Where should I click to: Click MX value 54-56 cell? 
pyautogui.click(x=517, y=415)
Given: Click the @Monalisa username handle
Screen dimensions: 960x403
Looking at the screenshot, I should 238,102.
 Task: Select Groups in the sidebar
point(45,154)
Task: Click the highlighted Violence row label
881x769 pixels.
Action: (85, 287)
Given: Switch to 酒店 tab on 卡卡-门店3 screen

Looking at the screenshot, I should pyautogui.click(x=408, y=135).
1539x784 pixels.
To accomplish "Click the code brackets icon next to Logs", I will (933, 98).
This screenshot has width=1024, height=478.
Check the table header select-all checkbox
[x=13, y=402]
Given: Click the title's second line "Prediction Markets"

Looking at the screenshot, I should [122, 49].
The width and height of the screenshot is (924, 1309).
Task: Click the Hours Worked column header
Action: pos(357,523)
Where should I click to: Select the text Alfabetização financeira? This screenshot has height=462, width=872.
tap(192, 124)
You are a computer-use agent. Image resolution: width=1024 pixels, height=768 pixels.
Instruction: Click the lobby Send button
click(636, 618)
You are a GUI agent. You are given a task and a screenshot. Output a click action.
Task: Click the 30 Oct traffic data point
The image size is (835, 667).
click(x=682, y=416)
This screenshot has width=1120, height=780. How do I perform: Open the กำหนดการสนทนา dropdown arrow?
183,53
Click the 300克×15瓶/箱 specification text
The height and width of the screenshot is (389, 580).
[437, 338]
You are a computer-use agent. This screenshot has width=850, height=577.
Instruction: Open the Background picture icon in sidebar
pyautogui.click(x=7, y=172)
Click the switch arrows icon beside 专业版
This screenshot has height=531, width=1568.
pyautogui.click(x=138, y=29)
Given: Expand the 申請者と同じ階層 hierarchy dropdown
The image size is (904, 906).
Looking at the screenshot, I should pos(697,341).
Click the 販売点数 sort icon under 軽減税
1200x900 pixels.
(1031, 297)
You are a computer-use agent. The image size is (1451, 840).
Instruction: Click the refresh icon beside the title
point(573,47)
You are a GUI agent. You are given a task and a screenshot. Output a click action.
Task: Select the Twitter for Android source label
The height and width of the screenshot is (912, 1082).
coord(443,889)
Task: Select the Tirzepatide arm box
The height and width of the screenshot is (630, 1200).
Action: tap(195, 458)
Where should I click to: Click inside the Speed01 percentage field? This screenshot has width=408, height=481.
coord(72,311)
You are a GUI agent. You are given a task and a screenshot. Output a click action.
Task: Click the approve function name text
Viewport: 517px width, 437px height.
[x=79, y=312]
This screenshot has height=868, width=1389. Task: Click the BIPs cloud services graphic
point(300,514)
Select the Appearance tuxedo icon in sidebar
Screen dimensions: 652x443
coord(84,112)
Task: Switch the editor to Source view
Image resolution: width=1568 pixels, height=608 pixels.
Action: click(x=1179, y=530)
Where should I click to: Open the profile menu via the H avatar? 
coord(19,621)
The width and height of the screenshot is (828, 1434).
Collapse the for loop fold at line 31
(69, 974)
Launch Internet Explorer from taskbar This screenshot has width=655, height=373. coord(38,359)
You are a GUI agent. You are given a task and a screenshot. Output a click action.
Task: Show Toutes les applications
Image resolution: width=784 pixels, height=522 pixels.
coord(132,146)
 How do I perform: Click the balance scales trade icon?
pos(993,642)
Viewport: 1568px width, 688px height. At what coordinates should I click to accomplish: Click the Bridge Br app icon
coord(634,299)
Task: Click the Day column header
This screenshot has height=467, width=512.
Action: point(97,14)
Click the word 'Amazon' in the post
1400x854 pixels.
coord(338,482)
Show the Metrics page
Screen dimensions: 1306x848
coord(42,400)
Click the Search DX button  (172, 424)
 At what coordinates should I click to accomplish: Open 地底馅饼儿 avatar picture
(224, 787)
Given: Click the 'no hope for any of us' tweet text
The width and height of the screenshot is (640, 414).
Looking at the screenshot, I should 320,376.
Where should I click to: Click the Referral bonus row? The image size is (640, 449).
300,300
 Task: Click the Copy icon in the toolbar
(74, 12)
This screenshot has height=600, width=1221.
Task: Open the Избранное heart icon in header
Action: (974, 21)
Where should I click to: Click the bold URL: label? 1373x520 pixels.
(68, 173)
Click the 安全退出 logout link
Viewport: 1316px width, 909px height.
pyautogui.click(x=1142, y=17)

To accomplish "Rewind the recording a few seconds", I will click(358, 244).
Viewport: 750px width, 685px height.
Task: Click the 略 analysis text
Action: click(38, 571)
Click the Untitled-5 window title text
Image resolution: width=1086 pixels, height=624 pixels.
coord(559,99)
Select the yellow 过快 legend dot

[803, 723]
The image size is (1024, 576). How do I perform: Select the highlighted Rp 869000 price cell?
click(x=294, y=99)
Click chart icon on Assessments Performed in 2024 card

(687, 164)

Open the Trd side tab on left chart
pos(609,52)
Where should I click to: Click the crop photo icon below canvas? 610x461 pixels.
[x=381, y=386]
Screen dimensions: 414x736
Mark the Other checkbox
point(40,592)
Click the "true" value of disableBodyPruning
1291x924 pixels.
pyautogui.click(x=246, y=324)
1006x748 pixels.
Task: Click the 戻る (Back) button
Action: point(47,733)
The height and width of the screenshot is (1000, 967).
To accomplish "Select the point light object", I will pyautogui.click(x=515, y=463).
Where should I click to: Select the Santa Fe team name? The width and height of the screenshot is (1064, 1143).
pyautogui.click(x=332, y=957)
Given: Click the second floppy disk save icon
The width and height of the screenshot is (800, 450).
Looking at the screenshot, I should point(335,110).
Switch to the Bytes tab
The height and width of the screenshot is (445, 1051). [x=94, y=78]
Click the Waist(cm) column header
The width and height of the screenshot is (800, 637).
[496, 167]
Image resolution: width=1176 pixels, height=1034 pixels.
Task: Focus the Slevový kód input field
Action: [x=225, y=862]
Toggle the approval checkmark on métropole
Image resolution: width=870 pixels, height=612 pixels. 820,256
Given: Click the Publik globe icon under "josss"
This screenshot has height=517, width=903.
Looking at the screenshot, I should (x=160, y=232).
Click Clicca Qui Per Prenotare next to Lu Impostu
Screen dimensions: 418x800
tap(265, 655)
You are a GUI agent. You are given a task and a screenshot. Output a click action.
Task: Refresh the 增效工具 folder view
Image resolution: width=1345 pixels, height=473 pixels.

------------

## [Work item]
"Task: Click the highlighted" marks the last line to print; print everything from the first line of the data through that line, unchanged, and nothing more.

## [Solution]
Where should I click to: Click MX value 54-56 cell? 
pyautogui.click(x=517, y=415)
Given: Click the @Monalisa username handle
Screen dimensions: 960x403
Looking at the screenshot, I should 238,102.
 Task: Select Groups in the sidebar
point(45,154)
Task: Click the highlighted Violence row label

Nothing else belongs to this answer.